First, one way to make your LogPlot look like your ListLogPlot

LogPlot[1/x, {x, 0, 1}, PlotRange -> {{-.1, 1}, All}, Frame -> True, 
 PlotPoints -> 1000001, MaxRecursion -> 0, 
 PlotRangePadding -> {{0, 0}, {Scaled[0.02], Scaled[0.05]}}]

LogPlot

Using {x, 0, 1} together with PlotPoints -> 1000001 makes the plot start at 1.*10^-12 and end at 1 - 1.*10^-12. The PlotRangePadding is only added for an easier visual comparison, as the default is different for LogPlot and ListLogPlot.

Using such a high number of PlotPoints makes generating the plot much slower than using your ListLogPlot, which seems to be the better choice for this situation.


The problem generalized

Even a very simple plot like

Plot[1, {x, 0, 1}]

enter image description here

does not start at x == 0 and end at x == 1, it starts at x == 2.040816326530612*^-8 and ends at x == 0.999999979591837. The only difference is, that here it isn't as obvious as in your 1/x case.
It is also worth pointing out, that this is not limited to the case where xmin is 0.

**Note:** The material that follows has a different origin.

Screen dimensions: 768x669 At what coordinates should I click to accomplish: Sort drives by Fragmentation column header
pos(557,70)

How to observe what is going on.

There is an extensive How does Plot work? Q&A that already analyses the inner workings of Plot. However, the problem that the function isn't plotted for xmin and xmax isn't part of it.

Let's first define a function that will print out its input and evaluate to 1

probe[x_] := (Print[NumberForm[x, Infinity]]; 1)

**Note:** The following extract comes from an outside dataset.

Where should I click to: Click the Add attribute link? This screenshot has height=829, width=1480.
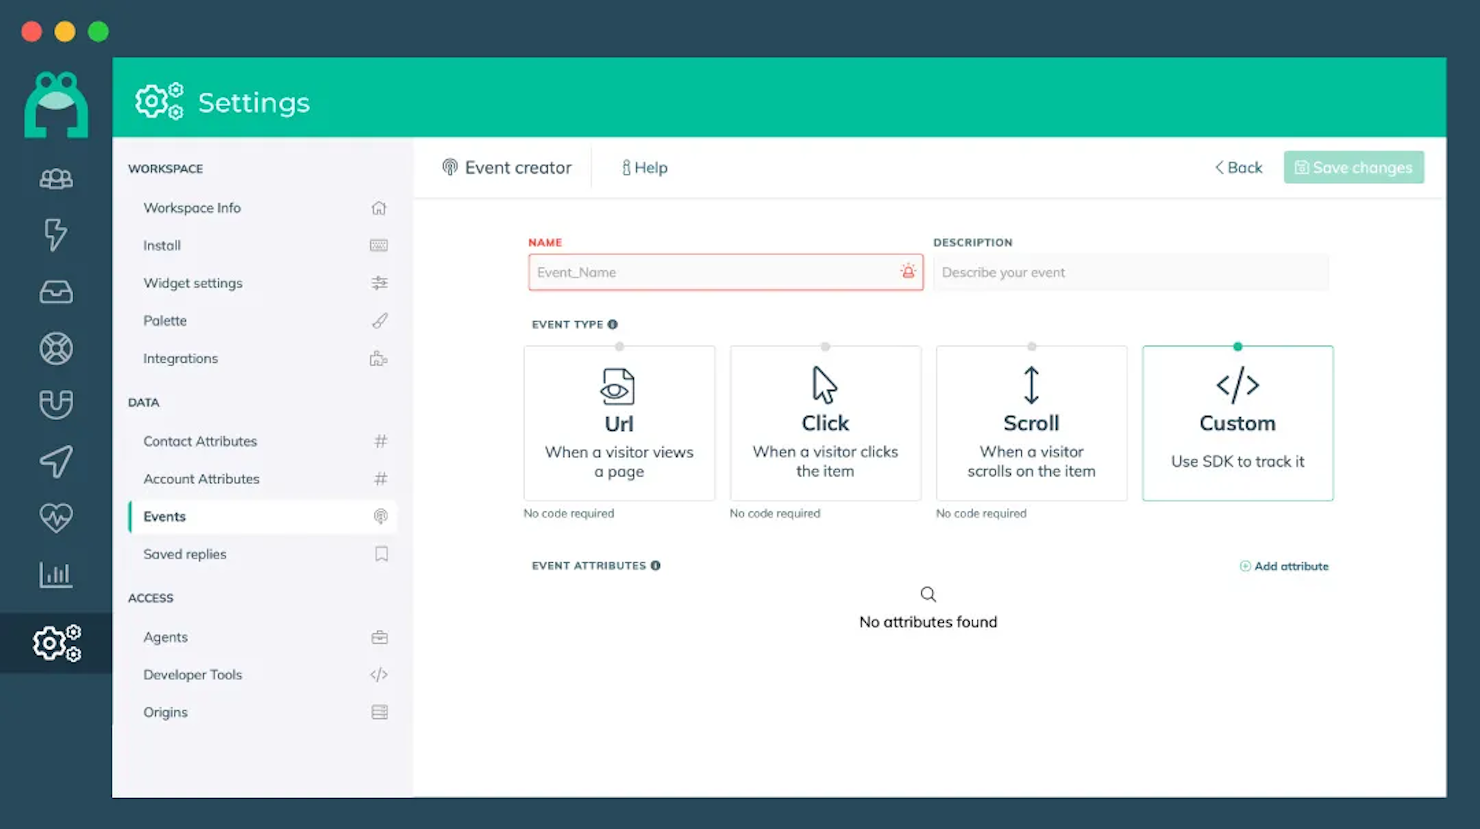1284,566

Using this function inside plot and extracting all the x values plotted

Cases[Plot[probe[x], {x, -1, 1}, PlotPoints -> 11, MaxRecursion -> 0, 
   PlotRange -> All], Line[x_] :> NumberForm[x[[All, 1]], Infinity], Infinity] // Flatten

Out

shows, that the function probe is first evaluated for xmin == -1, than for an x value slightly bigger, than probe is evaluated symbolically (could be suppresses by defining probe only for numerical values) and finally probe is evaluated at the 11 plot points starting with a value between the first two evaluations.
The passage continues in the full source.